Not only does the movie try to be much more than it is and cover more ground than necessary, but it does so with all the professionalism of a backyard wrestling tape. The movie features some truly horrible editing. The edits are choppy and jarring. From a story stand point the film never finds a flow and the editing only works to magnify the problem. More than once a scene ends with a character in mid sentence. It’s a pretty amazing thing to see from a major studio picture. Even a family’s home movies are smart enough not to do that. Other times scenes happen for no particular reason. This includes a daydream featuring some Batman inspired fisticuffs.
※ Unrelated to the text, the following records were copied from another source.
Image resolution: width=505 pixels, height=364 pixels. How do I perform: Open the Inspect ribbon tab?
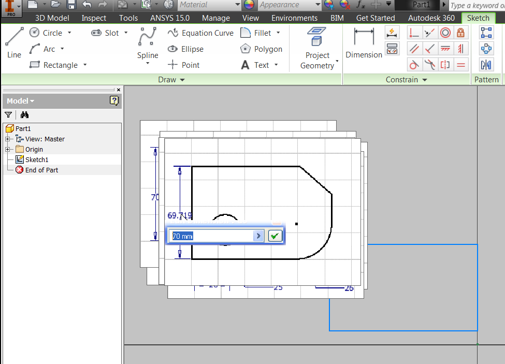tap(94, 18)
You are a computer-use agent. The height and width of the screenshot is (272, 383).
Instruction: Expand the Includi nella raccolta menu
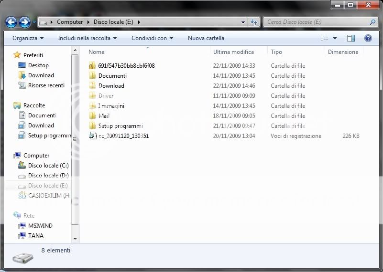87,38
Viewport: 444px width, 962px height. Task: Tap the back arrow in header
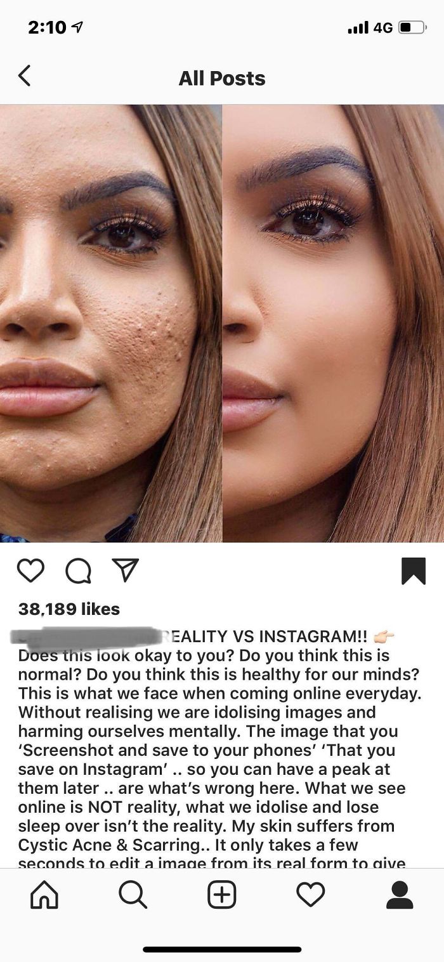pyautogui.click(x=24, y=76)
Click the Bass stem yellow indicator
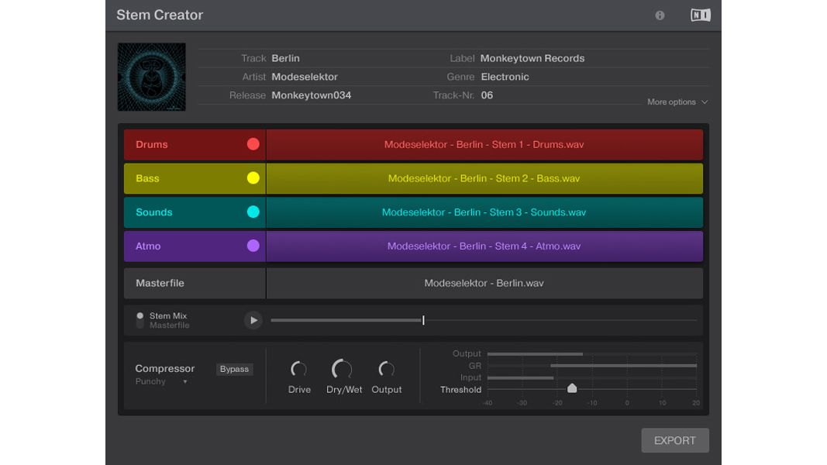Viewport: 827px width, 465px height. point(253,177)
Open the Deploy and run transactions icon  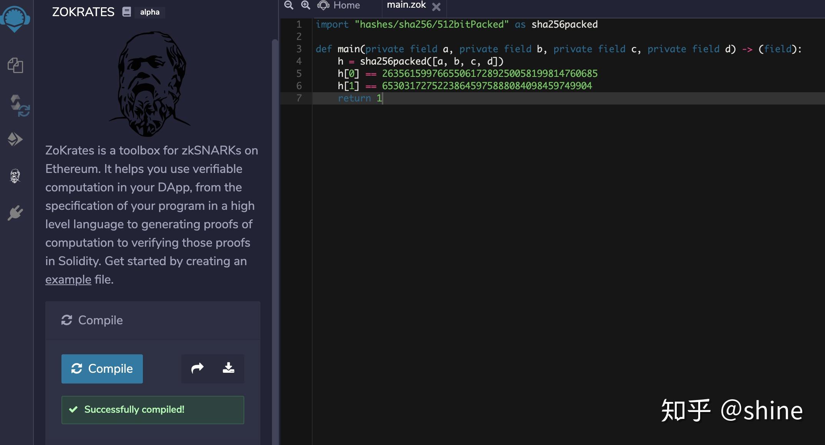coord(15,139)
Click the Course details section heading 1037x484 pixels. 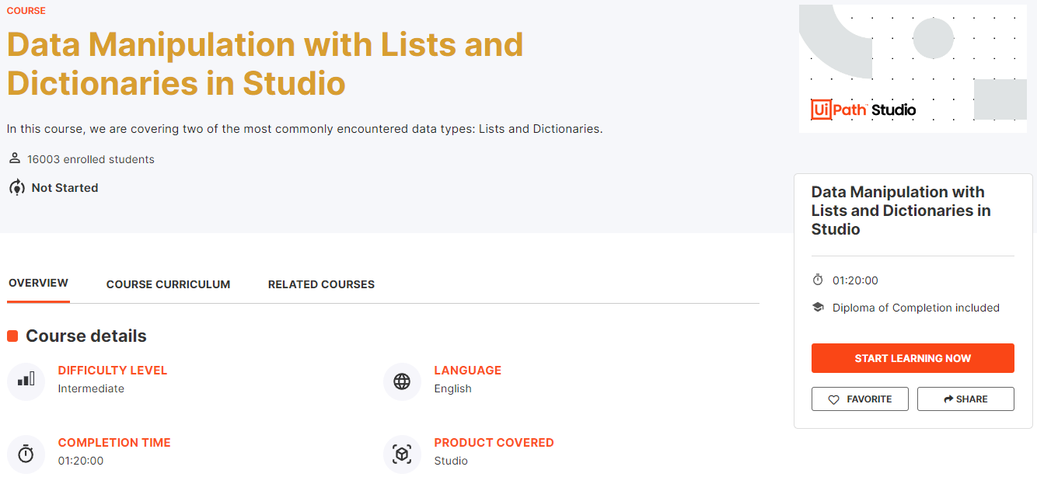coord(86,336)
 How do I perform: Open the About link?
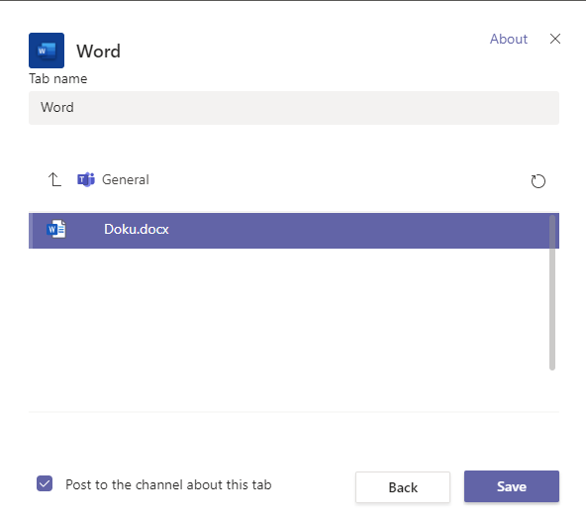click(x=509, y=39)
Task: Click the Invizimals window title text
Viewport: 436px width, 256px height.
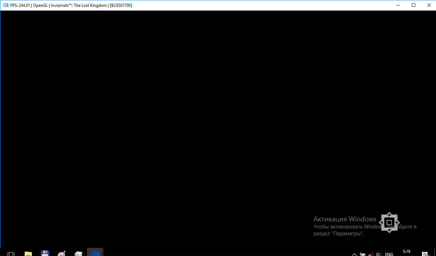Action: pyautogui.click(x=78, y=5)
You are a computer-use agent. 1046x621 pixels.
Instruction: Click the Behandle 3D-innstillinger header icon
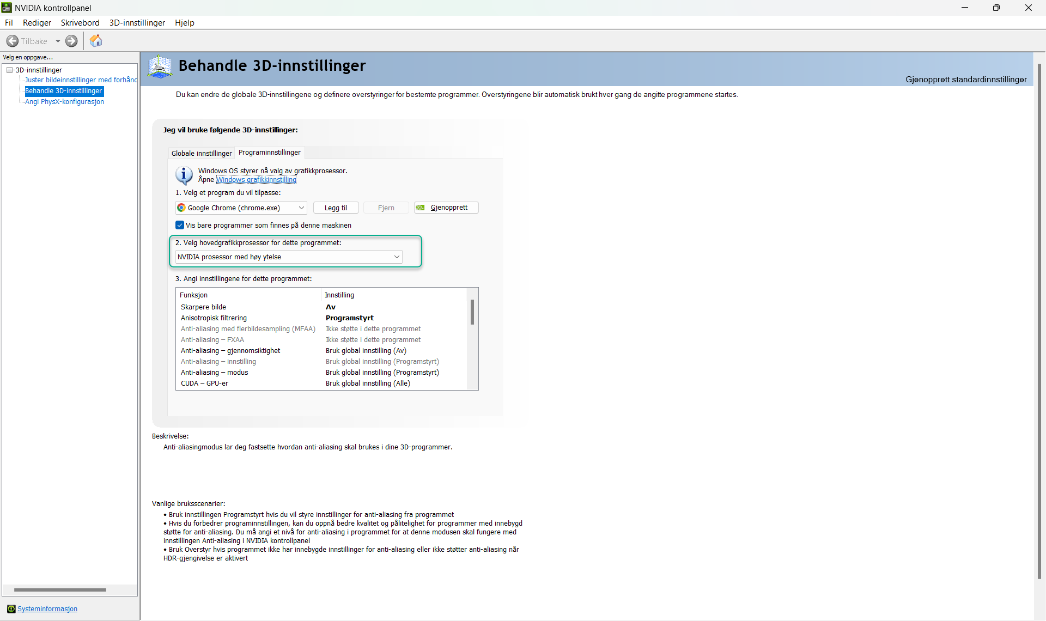160,66
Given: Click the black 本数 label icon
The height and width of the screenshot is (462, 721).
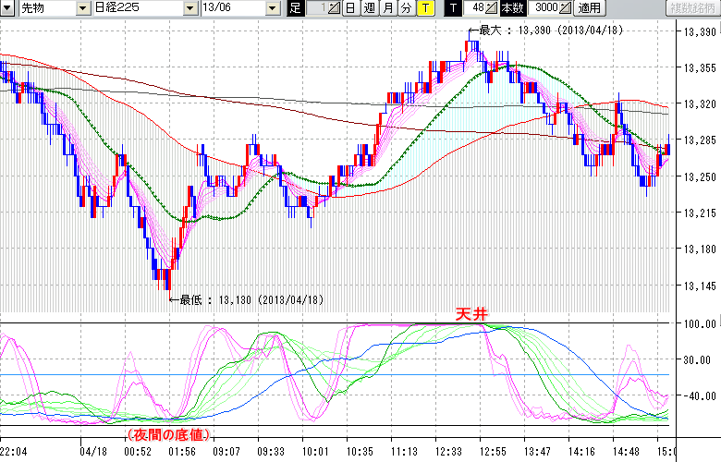Looking at the screenshot, I should 513,8.
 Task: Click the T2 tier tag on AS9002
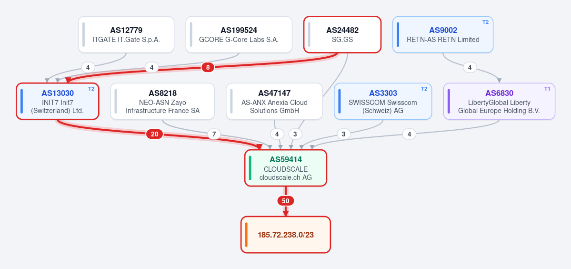click(x=485, y=22)
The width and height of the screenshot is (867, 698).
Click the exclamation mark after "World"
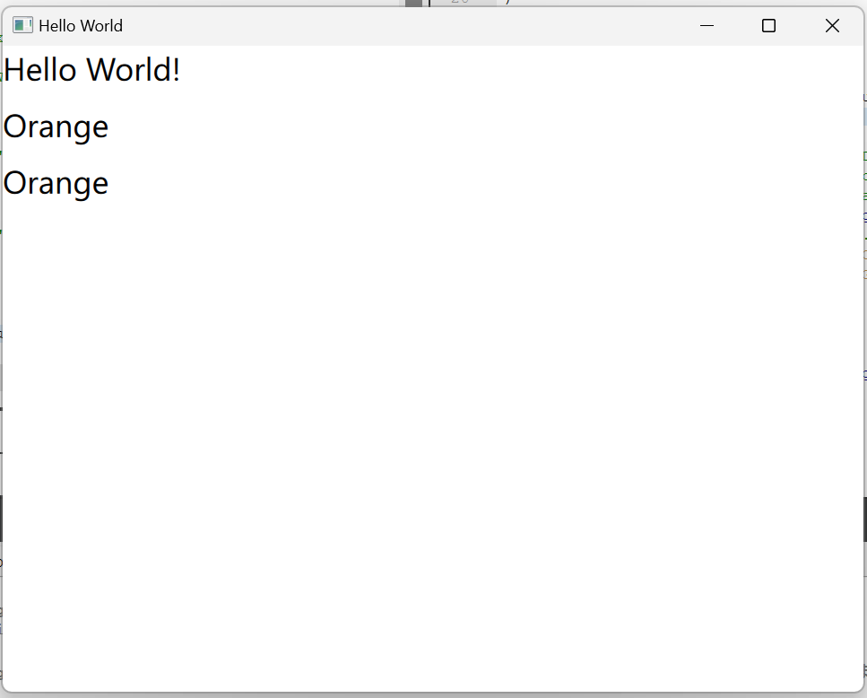coord(176,69)
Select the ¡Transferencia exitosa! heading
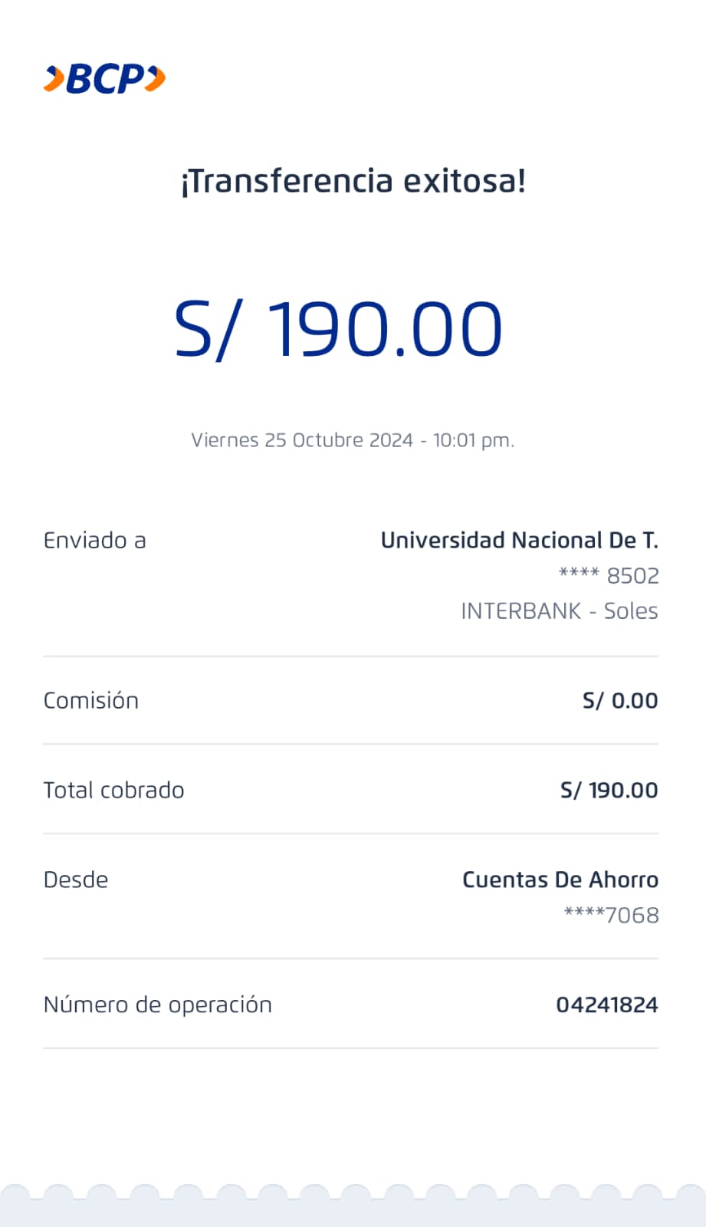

I do have to give the movie some credit though. There are moments so bad that they are inspired. Eddie has a second breakdown early in the movie. He walks out on his job and then is seen seconds later buzzing the high rise office in a prop plane laughing his ass off. It’s a completely what the fuck kind of moment. I had hopes that the rest of the film would be like this, but then the shouting picked up again. Another bizarre and hilarious moment has Douglas, angry and naked, running after his wife and sister like a grizzly bear. (See below) It’s one of many scenes with Douglas sans pants. For a movie so scattershot, this is one of the only things consistent throughout.
Kirk Douglas, man’s man/grizzly bear.
Not much to sink your teeth into. Good move, since the film robs a couple hours of life away from the viewer. There’s a six-minute vintage featurette that proves puff pieces haven’t changed much over the years. The theatrical trailer is the other feature. It does its best to sell a completely different movie.